I happened to catch one of those house-flipping shows this weekend and what I saw simply reaffirms that California still has pockets of denial. A home was bought in a better area of Southern California and the buyers added every tiny detail including a Jacuzzi, stainless steal appliances, hardwood floors, and of course the granite countertops. The home needed work but was in a so-called prime area. The home sat on the market as you would suspect but eventually, someone paid a price that simply did not justify the home and location. From purchase, rehab, to sale it took nearly one year. The realtors gave out price ranges from $500,000 to $910,000. The asking price was over $1 million. It sold for that price.
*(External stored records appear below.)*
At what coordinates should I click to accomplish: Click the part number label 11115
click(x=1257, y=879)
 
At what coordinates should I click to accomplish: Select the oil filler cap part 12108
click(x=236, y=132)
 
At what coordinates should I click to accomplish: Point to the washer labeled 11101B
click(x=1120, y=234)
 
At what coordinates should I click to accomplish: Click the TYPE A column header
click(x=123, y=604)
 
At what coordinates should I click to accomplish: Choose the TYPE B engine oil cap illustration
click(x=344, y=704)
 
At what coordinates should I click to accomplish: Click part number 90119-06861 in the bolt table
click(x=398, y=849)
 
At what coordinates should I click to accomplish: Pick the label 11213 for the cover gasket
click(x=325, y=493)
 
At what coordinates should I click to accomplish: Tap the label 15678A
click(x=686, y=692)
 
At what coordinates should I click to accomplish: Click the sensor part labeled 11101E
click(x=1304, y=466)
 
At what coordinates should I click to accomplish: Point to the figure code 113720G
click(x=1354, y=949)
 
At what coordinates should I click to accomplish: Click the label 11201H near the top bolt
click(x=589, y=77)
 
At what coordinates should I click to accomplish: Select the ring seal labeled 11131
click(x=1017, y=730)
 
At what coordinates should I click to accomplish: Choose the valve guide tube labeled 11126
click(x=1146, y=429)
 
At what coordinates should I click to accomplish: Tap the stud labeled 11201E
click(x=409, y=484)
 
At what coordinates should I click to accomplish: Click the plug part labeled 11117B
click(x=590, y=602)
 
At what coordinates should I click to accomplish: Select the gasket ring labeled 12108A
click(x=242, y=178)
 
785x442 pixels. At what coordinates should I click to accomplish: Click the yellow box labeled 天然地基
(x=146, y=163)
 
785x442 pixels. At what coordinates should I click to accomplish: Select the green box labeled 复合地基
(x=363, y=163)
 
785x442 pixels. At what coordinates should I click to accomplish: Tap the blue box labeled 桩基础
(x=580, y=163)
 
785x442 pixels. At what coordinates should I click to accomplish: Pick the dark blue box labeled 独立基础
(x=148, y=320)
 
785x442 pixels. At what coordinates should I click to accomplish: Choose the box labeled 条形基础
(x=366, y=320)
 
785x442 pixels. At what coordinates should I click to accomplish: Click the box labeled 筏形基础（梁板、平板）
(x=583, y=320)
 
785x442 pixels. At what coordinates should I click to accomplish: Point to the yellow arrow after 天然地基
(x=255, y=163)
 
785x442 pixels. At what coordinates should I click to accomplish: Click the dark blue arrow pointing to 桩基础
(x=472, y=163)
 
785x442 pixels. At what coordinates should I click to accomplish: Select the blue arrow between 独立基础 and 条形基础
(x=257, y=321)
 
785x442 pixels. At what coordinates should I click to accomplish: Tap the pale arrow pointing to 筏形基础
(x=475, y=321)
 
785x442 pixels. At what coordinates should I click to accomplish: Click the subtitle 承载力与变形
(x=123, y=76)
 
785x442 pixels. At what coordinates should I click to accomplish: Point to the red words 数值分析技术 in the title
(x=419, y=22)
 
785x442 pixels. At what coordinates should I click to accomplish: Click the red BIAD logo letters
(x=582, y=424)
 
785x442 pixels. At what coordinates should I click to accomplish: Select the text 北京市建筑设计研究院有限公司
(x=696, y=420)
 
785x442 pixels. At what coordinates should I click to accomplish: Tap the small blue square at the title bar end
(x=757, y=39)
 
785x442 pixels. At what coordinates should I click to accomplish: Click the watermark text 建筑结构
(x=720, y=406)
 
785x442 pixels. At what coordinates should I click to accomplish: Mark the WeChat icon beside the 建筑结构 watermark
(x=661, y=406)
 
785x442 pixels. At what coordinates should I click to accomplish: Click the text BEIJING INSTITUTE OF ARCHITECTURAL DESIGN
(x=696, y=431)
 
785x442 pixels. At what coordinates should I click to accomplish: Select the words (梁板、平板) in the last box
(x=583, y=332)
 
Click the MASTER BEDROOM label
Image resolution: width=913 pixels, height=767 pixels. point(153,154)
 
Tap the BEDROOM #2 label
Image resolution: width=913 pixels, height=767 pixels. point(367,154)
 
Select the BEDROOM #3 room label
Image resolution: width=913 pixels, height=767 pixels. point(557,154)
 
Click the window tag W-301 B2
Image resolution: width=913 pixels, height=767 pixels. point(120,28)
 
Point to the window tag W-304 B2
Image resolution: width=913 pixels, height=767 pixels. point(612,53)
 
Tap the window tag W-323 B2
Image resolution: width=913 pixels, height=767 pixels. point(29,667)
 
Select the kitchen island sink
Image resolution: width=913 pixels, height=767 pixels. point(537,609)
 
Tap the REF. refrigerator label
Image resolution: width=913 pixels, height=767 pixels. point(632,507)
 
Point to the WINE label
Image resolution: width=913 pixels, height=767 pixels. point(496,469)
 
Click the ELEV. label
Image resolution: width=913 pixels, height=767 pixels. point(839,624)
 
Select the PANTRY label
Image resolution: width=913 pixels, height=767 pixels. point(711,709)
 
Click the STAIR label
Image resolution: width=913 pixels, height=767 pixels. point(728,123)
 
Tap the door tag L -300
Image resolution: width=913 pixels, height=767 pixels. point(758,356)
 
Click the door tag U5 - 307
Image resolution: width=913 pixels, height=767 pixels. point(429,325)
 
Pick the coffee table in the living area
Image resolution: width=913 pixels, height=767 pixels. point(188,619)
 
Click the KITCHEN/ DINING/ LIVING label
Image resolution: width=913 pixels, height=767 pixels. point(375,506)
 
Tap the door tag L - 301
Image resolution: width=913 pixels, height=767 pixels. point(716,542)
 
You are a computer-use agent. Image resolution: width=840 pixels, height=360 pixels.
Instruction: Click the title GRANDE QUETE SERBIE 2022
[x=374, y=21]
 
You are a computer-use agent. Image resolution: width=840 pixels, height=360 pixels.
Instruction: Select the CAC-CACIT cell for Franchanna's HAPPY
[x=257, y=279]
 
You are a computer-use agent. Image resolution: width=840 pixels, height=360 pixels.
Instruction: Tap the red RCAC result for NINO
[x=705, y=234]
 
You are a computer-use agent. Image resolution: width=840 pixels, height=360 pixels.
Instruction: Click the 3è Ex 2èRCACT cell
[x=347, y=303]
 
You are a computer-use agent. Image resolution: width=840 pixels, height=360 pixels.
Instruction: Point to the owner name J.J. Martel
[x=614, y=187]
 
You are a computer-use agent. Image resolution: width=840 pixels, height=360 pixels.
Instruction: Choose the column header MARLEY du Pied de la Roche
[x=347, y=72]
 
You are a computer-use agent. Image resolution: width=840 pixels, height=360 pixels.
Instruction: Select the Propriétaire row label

This simply reaffirms what I have been observing and what the data is telling us. The middle to upper range of the market is finding fewer and fewer suckers. The Alt-A and option ARM tsunami will hit these areas like a ton of bricks come late 2009 and into 2010. Some of these areas include Culver City, Palms, and Pasadena. But I know the main question many want answered is “when will we really see a true bottom for the California housing market?” For that answer, I decided to compile an intricate graph looking at tiered housing prices for the Los Angeles area and statewide unemployment:
We should spend some time looking at this chart carefully since it may hold the future of where we are heading. First, in the late 1980s to early 1990s Southern California had a housing bubble. Shocking, I know. The peak was reached in June of 1990 looking at the Case-Shiller data. The unemployment rate hit a trough in January of 1990 at 5.1 percent. This is one of your more typical patterns of housing declines. First, you see unemployment creeping up which burst the housing bubble. Housing prices did not reach a trough until March of 1996 nearly six years later. Unemployment peaked in October of 1992 at 9.9 percent. Even as the employment situation improved, housing prices still continued their downward movement.